— Start GIVEN TEXT —
Material Used Circuit Fabrication Electrical Performance
PTFE with micro glass fiber Difficult Excellent
Ceramic – filled PTFE Moderate Excellent
Ceramic–filled Hydrocarbon Difficult Good

Choosing materials based on circuit fabrication Issues:

  •  A number of different mechanical processes are required as part of high-frequency PCB fabrication. In general, the most critical of these would be drilling, plated-through-hole (PTH) preparation, multilayer lamination, and assembly.
  • The drilling process is typically concerned with creating clean holes, which will later be metalized to form viaholes for electrical connections from one conductive layer to another.
  • Some concerns with the drilling process include smear, burring, and fracturing of the material. Smearing can be lethal to PCB fabrication using a PTFE based material, since there is no way to remove the smear.
— End GIVEN TEXT —
— Start DATASET EXTRACT —
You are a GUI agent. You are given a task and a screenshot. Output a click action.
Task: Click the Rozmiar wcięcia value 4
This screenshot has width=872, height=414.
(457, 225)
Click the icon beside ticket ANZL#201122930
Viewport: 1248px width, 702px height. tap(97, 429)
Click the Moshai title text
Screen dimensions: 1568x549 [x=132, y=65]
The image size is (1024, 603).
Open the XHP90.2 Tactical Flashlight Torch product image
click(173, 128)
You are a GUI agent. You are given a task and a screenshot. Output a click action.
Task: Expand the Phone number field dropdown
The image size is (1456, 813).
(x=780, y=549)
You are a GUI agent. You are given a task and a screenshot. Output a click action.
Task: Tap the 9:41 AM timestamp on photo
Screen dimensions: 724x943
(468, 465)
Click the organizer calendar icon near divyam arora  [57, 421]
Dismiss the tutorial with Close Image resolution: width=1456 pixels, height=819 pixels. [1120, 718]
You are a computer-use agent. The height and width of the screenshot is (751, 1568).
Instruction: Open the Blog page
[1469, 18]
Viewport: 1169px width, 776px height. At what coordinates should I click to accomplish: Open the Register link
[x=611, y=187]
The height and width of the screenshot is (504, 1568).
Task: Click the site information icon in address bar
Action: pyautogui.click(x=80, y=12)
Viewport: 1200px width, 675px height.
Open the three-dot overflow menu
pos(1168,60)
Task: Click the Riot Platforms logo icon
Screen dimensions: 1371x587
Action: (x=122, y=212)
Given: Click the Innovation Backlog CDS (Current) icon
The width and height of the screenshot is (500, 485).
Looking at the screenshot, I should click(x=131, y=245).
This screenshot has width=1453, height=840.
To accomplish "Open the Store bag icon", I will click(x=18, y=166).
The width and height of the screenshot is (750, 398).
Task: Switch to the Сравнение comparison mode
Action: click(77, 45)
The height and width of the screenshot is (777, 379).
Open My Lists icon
— End DATASET EXTRACT —
» **EXERCISES TO COMPLETE**:
A – In the PCB materials text, which mechanical processes are named as the most critical in high-frequency PCB fabrication?
B – Pick up the PCB materials text right after its final sentence and continue writing it.
The items play no part in what follows.

» **ANSWERS IN ORDER**:
A – Drilling, plated-through-hole (PTH) preparation, multilayer lamination, and assembly.

B –
  • Fracturing can be fatal for some of the nonwoven glass hydrocarbon materials; however, most of the woven glass hydrocarbon materials do not have this concern.
  • The PTH preparation process is relatively well defined and straightforward for most non-PTFE materials, although special processing is required when forming PTHs for PTFE-based materials.
  • Ceramic-filled PTFE-based materials offer PTH preparation options which are more forgiving. However, non-ceramic-filled PTFE materials require a special process which can limit final circuit yields.
  • Fabricating multilayer PCBs presents many challenges. One is the fact that dissimilar materials are often being bonded together, and these dissimilar materials can have properties which complicate drilling and PTH preparation processes.
  •  Also, a mismatch between certain material properties, such as coefficient of thermal expansion (CTE), can lead to reliability problems when the circuit is thermally stressed during assembly.
  • A goal of the material selection process is to find a good combination of circuit materials for a multilayer PCB which enable practical fabrication processing while also meeting end-use requirements.

Choosing materials based on end-use applications:

There are several different concerns for choosing materials for high frequency applications.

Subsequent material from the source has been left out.